Task 1: Name every antigen that the Aire KO mouse passage says the antibodies for immunofluorescent microscopy were directed against.
Task 2: Resume the passage on macrophage infiltration in Aire KO mice, beginning right after its final sentence.

━━━━━ Passage provided ━━━━━

We examined macrophage infiltration of the ocular surface in Aire KO mice and in immunodeficient recipients following adoptive transfer of autoreactive CD4+ T cells. We depleted macrophages using clodronate liposome and examined lacrimal gland histopathology by H&E staining, tear secretion by phenol red cotton thread test and ocular epithelial integrity by lissamine green staining. We used immunofluorescent microscopy to examine immune cell infiltration (using antibodies directed against F4/80 and CD4) and stromal fibrosis (using antibodies directed against vimentin and alpha smooth muscle actin).

━━━━━ Data section ━━━━━

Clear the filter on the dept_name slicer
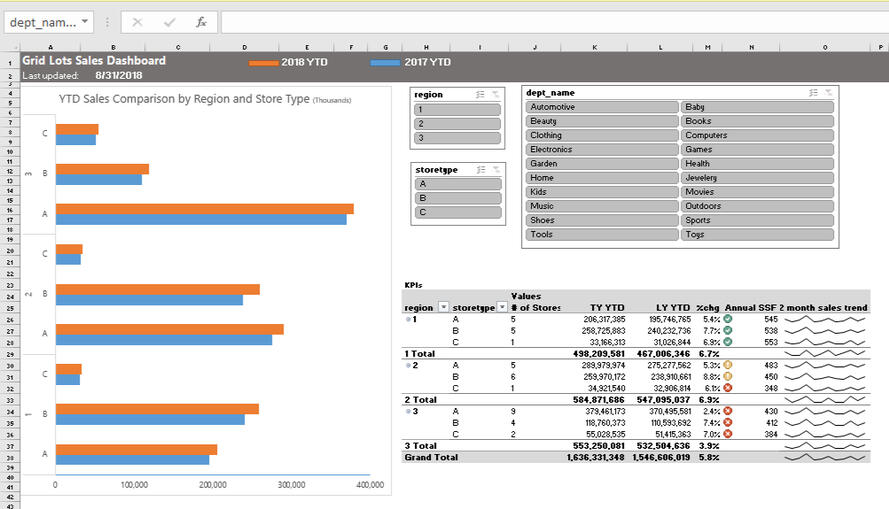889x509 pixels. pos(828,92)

━━━━━
━━━━━ Data section ━━━━━

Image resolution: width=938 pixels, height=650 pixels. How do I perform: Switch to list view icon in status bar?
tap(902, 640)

━━━━━
━━━━━ Data section ━━━━━

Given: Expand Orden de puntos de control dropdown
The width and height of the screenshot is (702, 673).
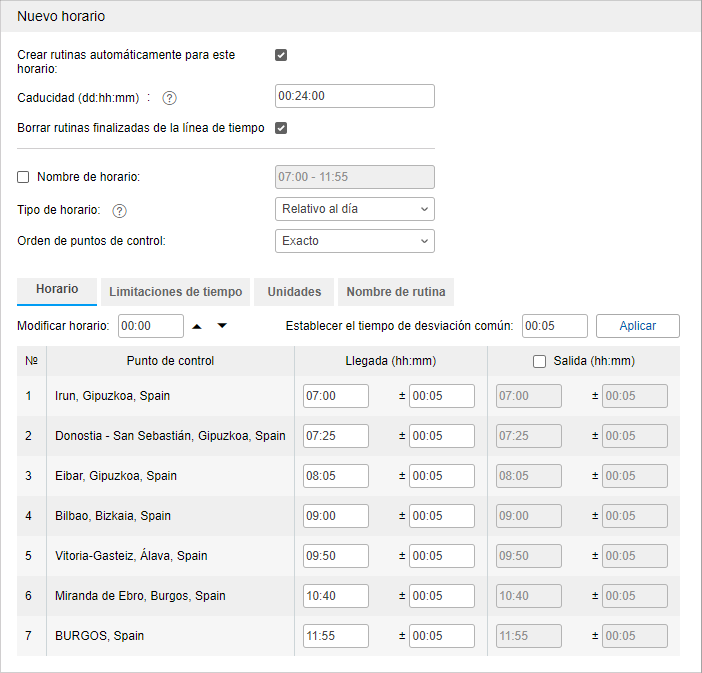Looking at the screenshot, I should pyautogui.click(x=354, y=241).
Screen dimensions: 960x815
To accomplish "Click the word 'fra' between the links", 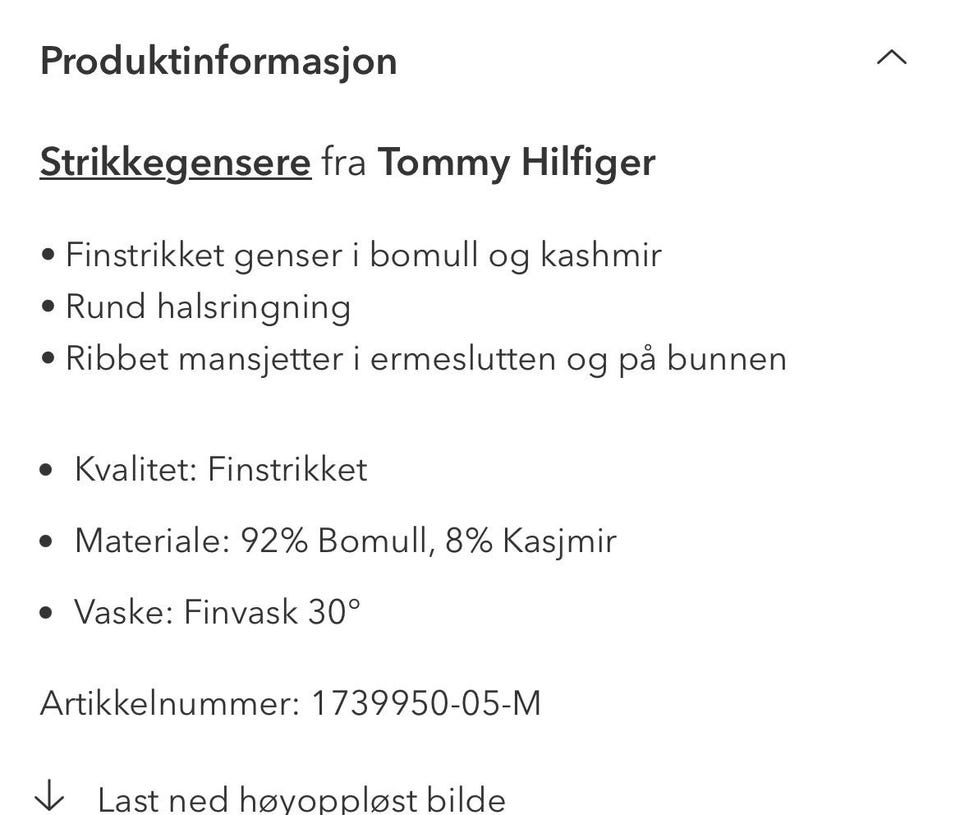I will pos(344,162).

━━━━━

Exercise answer 1:
- F4/80
- CD4
- vimentin
- alpha smooth muscle actin

Exercise answer 2:
Large numbers of F4/80-positive macrophages and CD4+ T cells infiltrated the corneal stroma, limbus and lacrimal glands of Aire KO mice. Adoptive transfer of autoreactive CD4+ T cells from Aire KO mice promoted macrophage infiltration and ocular surface damage in immunodeficient recipients. Depletion of local macrophages through subconjunctival injection of clodronate liposome attenuated lissamine green staining and subepithelial fibrosis while systemic depletion of macrophages through intraperitoneal injection promoted significant improvement in lacrimal gland exocrinopathy and tear secretion.
Autoreactive CD4+ T cells provoked macrophage infiltration of the eyes and lacrimal glands in Aire KO mice. In turn, macrophages functioned systemically to promote exocrinopathy and locally to direct the development of ocular surface disease.